Some might argue that the path home is written within their very body, so why read, why have a teacher at all? It’s the same reason I have a buddy when diving. I can go alone, but the way is much more certain when shared with another, especially someone who has been there before and already knows the direction of the currents, the kinds of sharks one may encounter and, best of all, the way back.
Remain Fingerless Once I have sunk to a depth of 40 to 60 feet, I start exploring. The world around me comes alive. I see fuchsia and azure coral, purple fans and schools of parrotfish. All the while I never touch or grab. I only look with wonder at the great bounty the ocean reveals.
Similarly, once I have done my spiritual exercise, I can head into the world with an attitude of detachment.
I see the beautiful coral, but I don’t grab onto it. I encounter an eel, but I don’t run. I simply move along, noting each piece of myself, recognizing that these are simply parts of me, the same way the coral and eel are parts of the ocean.
Years ago, I used to be tormented by jealousy. It had the capacity to steal my attention for weeks at a time. One day it arose with terrific ferocity. I went for a run in the mountains, and while I ran, I called on the Divine and let the various viewpoints arise. I saw that my mate had his own life to live. I saw that I was safe and loved no matter what he did. I saw that my partnership with him was only a part of my life—I also had my work, friends and family.
When I got to the top of the trail, I stood still in the sunshine and felt the hurt clench my stomach and heart and I yelled at the jealousy. “Is that all you’ve got? Is that all you’ve got?!” The intense feelings suddenly dissipated. Jealousy could not hurt me. It was but a feeling, an illusion.

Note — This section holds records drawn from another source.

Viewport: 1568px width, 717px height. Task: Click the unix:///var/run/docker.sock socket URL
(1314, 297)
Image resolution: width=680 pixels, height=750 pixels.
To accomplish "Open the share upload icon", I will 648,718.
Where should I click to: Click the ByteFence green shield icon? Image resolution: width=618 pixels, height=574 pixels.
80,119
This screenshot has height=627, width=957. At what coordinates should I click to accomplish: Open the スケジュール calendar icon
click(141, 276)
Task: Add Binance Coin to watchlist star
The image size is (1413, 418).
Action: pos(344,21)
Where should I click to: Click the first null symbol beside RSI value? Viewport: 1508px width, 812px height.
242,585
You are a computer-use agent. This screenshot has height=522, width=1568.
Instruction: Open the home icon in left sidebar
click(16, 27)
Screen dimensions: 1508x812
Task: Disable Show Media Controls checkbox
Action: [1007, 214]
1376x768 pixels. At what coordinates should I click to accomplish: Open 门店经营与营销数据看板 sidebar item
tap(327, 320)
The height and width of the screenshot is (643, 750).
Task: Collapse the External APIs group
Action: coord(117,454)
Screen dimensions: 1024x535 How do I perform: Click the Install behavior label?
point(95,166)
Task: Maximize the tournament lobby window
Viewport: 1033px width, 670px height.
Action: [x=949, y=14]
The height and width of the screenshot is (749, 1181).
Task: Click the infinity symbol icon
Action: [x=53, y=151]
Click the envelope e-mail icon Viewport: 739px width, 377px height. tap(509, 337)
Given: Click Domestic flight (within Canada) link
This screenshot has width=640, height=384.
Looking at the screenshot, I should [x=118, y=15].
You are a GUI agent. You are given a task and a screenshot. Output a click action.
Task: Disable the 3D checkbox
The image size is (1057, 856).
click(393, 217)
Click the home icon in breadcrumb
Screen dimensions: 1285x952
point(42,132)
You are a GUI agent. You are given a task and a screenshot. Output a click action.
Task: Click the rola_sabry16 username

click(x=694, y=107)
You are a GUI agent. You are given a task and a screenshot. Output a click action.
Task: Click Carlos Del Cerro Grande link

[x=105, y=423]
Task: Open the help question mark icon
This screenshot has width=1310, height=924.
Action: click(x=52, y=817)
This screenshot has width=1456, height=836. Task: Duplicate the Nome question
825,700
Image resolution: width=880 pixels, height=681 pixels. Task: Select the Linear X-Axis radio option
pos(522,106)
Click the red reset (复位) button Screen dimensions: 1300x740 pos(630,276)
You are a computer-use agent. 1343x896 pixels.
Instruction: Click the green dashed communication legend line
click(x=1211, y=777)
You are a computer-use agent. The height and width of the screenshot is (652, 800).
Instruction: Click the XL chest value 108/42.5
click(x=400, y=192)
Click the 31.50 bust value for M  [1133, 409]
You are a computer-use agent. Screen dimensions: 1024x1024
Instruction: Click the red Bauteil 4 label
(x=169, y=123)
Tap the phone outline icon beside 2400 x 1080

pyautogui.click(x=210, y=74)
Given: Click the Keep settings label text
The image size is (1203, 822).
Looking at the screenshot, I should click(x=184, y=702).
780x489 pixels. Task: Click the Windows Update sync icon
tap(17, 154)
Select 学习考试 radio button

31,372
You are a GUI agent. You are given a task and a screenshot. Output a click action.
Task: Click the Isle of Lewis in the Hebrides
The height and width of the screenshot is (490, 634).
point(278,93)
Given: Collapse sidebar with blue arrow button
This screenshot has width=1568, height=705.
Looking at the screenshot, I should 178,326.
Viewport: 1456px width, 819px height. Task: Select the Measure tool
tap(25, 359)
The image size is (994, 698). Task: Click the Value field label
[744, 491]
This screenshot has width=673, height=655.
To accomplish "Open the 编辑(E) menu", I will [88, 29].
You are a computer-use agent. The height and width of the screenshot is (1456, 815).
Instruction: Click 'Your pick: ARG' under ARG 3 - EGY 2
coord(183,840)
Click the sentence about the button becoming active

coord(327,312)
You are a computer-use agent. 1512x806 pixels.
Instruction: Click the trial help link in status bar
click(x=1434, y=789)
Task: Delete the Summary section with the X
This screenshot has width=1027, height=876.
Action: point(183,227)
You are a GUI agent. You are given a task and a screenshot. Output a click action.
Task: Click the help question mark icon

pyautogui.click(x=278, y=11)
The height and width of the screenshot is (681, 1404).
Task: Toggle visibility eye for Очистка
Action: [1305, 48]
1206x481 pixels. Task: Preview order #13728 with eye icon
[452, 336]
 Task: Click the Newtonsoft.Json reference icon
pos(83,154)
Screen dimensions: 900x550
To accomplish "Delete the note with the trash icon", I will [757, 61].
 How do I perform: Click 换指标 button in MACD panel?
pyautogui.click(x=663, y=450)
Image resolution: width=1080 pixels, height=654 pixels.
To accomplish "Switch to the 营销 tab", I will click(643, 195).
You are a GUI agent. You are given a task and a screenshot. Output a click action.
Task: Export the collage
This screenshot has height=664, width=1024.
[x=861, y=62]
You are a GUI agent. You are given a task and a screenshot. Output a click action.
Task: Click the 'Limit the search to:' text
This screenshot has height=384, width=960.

Be Directionless Unlike most sports where movement is key, diving is generally directionless. You don’t speed along a reef or wall. Instead you relax, breathe lightly and simply meander or don’t move at all. You hang weightless.
Similarly, when I enter my day after a spiritual exercise, I do so without an agenda, without trying to protect any viewpoint. In my exploration of jealousy, I was not trying to see how my mate was wrong and I was right. Instead, I just let the many different viewpoints appear. I need not run from anything, nor run to it. The images that bubble up are really a dream to show limitations and open a broader viewpoint.
Once, when diving off Honduras’ Roatan Island, I was 60 feet down, perched along a wall that stretched hundreds of feet below me. Before my eyes swam angelfish among staghorn coral and sea anemone. I sensed a presence and turned my gaze toward the limitless blue/green ocean behind me. Out of it appeared a dark spot—a creature. I couldn’t tell what it was, but as it drew toward me, it grew larger. My heart beat so hard I could hear it inside my regulator.
When a karmic part of myself appears, it seems as ominous as a killer shark. My whole being grows weak with a sense that I cannot face it, and I certainly can’t overcome it. It is too large, too ruthless. But when I call on the Divine and am willing to look at it without running, without trying to change it, a miracle happens. Sometimes it takes only moments, sometimes it takes weeks or years, but one day it becomes neutral.
Ever since I faced my jealousy, it has rarely visited me again, and never with that kind of force.
In Roatan, that dark creature swimming at me out of the depths took on a shape. It was as large as VW bug and swam with surprising swiftness. My heart beat faster and faster, until I saw a shiny green shell, an outstretched neck and legs paddling.
It was a turtle.
It continued to swim toward me, its face coming so close that our eyes met in friendly recognition before it banked in a turn and swam away.
My teacher, Sri Gary Olsen, calls karmas “puffballs.” Sometimes they may be like turtles. When I’m willing to face them, I see the truth. All my fear is little but emotion or discomfort, feelings I can easily endure. When I sit quietly with them, they dissipate into the blue. Each time I face one and move through it, I travel deeper into my true self—an ocean of limitless bliss.